Obviously the Elder Scroll of Chim is the best, though the Elder Scroll (Blood) is certainly memorable—wait, this is supposed to be a ranking of the Elder Scrolls videogames? Silly me, I thought this was a ranking of those prophetic texts beyond the contemplation of mortal minds. I’ve been struck temporarily blind and permanently mad for daring to gaze on them, when I could have just told you whether Morrowind is better than Skyrim and called it a day.
Over the years the Elder Scrolls series has become a core part of PC gaming even as, following Morrowind’s success on Xbox, it became more console-oriented (most noticeably, the interfaces). What makes them the kind of PC games people buy PCs to play is their modding scene, which is the most thriving in all of gaming. Thanks to its Special Edition re-release, Skyrim is the number one and the number two game on Nexus Mods. Oblivion’s in the top 10, and Morrowind’s not far outside it.
Part of the reason there are so many mods for the Elder Scrolls games is that people want to fix the infamous Bethesda jank—and those clunky interfaces—but there’s more to it than that. Their open-ness inspires a degree of self-insertion that makes us want to change them, to add new systems and places, clothes and people. 
We mod them not just to paper over their flaws, but to make them our own so we can truly roleplay in ways their developers could never anticipate. While these rankings will mostly be based on how the base games play, I couldn’t let the essentialness and vitality of the Elder Scrolls‘ modding scene pass without comment.5. Arena
Games Bethesda Softworks made before the Elder Scrolls include The Terminator and Hockey League Simulator. They may seem impossibly far apart, but Arena actually began as a cross between the two. Though it deviated from this original idea, at its conception Arena was a game about running a team of gladiators, borrowing management systems from Hockey League Simulator, set in an open world like the Los Angeles you’re chased through in The Terminator.
Obviously things changed quite a lot in development, leaving only fossils of the original idea like the tacky gladiators on the cover art, the name Arena, and a focus on combat in enclosed spaces. The Terminator-style overworld, meanwhile, grew during development to become a gigantic backdrop for dungeon-crawling across. 

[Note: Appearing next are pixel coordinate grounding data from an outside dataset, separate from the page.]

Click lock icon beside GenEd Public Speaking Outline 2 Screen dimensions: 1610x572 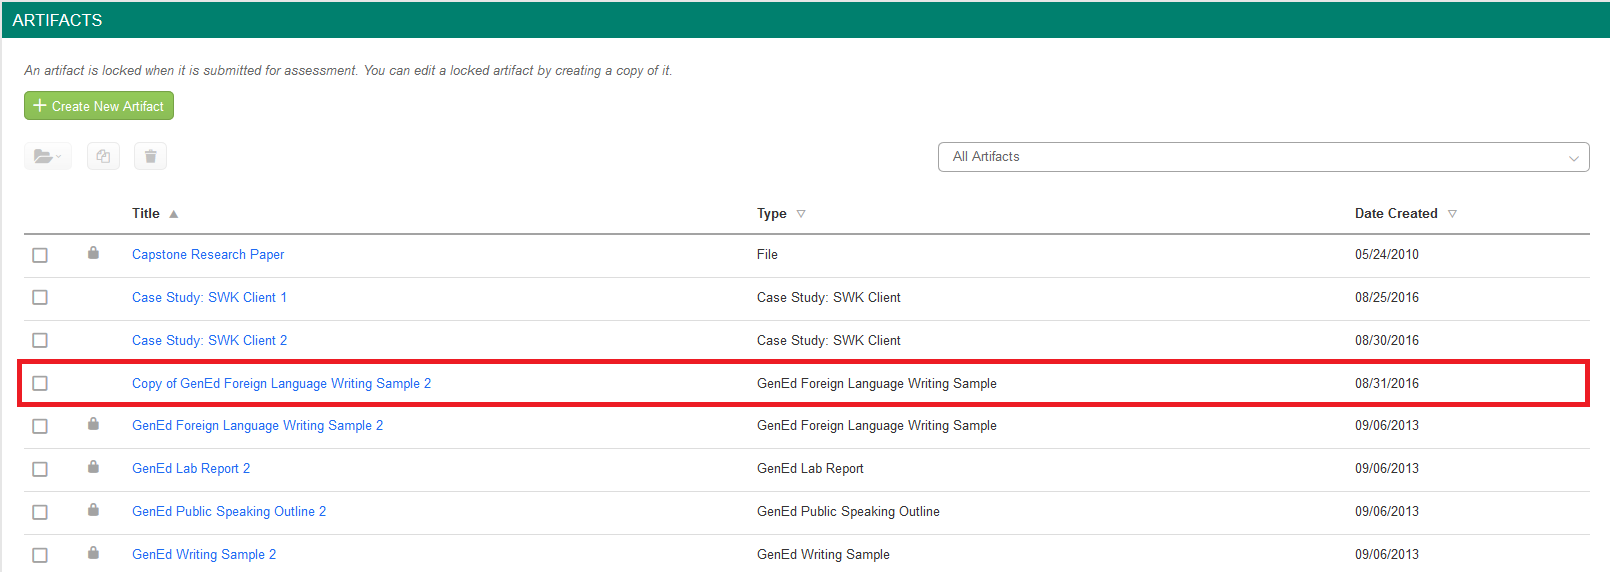click(93, 510)
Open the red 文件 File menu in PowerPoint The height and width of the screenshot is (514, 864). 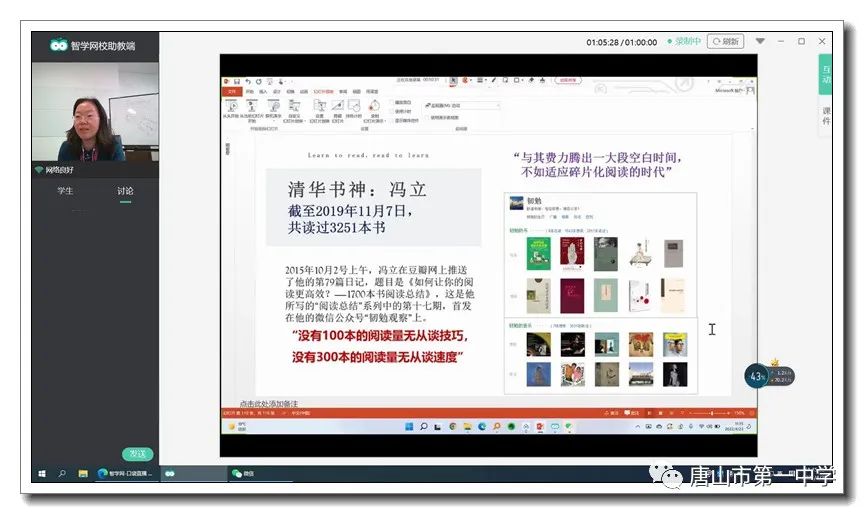pyautogui.click(x=232, y=91)
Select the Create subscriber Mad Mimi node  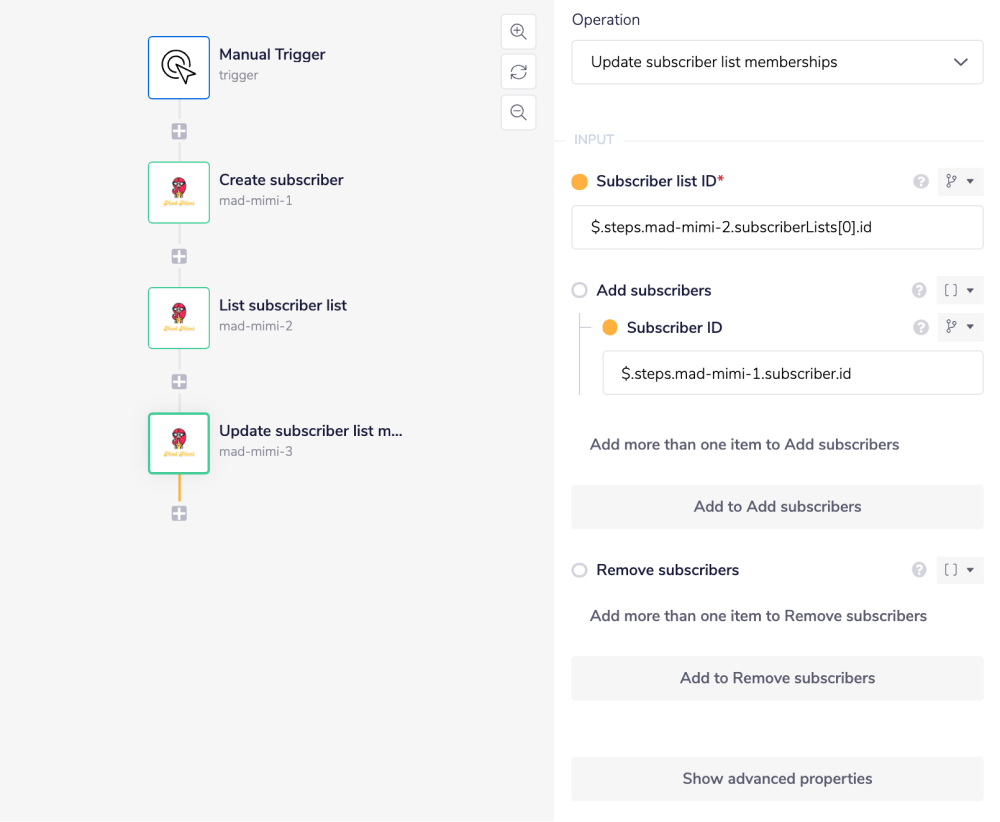179,192
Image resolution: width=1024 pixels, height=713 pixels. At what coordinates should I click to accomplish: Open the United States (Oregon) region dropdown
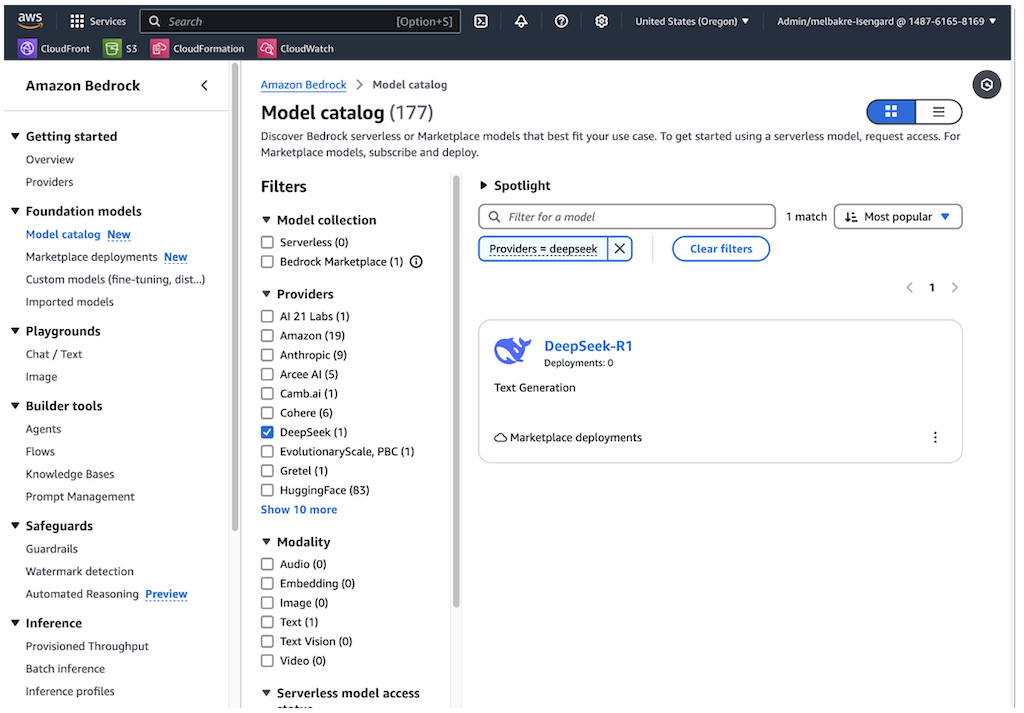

It’s quite thin and samey though, as are the procedural dungeons generated for sidequests. The real fun of Arena comes from the bespoke dungeons designed for the main storyline quests—beyond that, Arena’s most notable for the glimpses of what was to come you can see between its cracks.4. Daggerfall
While Arena’s sidequests were nothing special, players devoted enough time to them that Bethesda focused on making more of them in the sequel. In Daggerfall sidequests don’t just come from innkeepers and nobles, you can take on jobs for various guilds, temples, and knightly orders, as well as the Dark Brotherhood, covens of witches, and a vampire clan should you end up joining the undead. Each one will let you rank up in the relevant organization, gaining titles and access to services like spellcrafting, teleportation, and summoning Daedric Princes who offer quests with unique artifacts as their reward.